Elle a regardé mon livre sans s’y attarder. Visiblement, il ne l’intéressait pas. Et puis, elle avait tellement de choses à raconter. C’est que ce matin-là Éliane allait chez le docteur et qu’il a fallu qu’elle m’explique ce qu’elle allait y faire en n’omettant aucun détail. Et pourtant, deux minutes avant qu’elle ne me fasse voir sa jambe pour m’expliquer son bobo, elle ne m’avait jamais vue. Or, il a suffi que sa maman dise que je travaille dans l’immeuble voisin de celui où est son bureau pour que tout soit réglé. Si je travaille dans la bâtisse rouge et si je connais son prénom, elle peut tout me raconter.

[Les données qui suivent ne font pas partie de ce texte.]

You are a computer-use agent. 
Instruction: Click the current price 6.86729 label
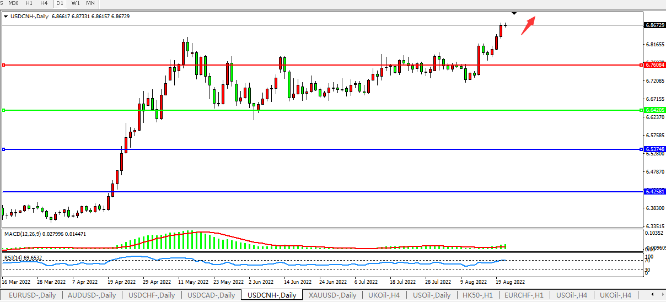653,25
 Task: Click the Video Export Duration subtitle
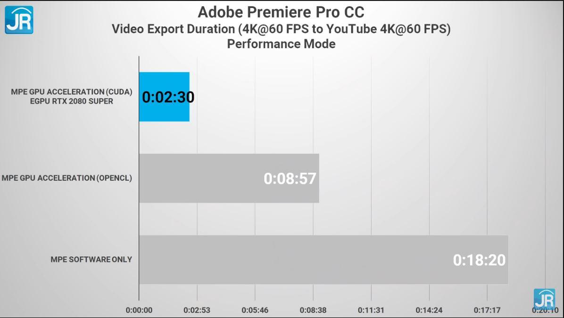click(x=281, y=29)
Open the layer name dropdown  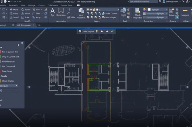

Je range mon livre dans mon sac tandis qu’Éliane saute sur place pour tenter de voir si l’autobus n’est pas loin. Puis le babil reprend de plus belle. J’avoue : elle est étourdissante. Mais aussi absolument craquante. Irrésistible.
Isabelle ose une réprimande mais Éliane fait la sourde. Ou plutôt, elle n’entend que sa voix à elle, celle qui chante un vieux rock des années 60 en agitant les bras et en lançant un pied vers la droite, l’autre vers la gauche. Décidément, je suis de plus en plus étourdie. Et même en faisant des efforts, je n’arrive pas à imaginer une scène plus paisible. Éliane est bien trop « grouillante » pour tourner sagement les pages d’un livre. Même s’il renferme des centaines d’illustrations.
Et comme si Isabelle lisait dans mes pensées, elle me dit :
« Heureusement que Josiane est tout le contraire de celle-ci. Tu me vois avec deux numéros comme ça? » Et on a ri toutes les trois.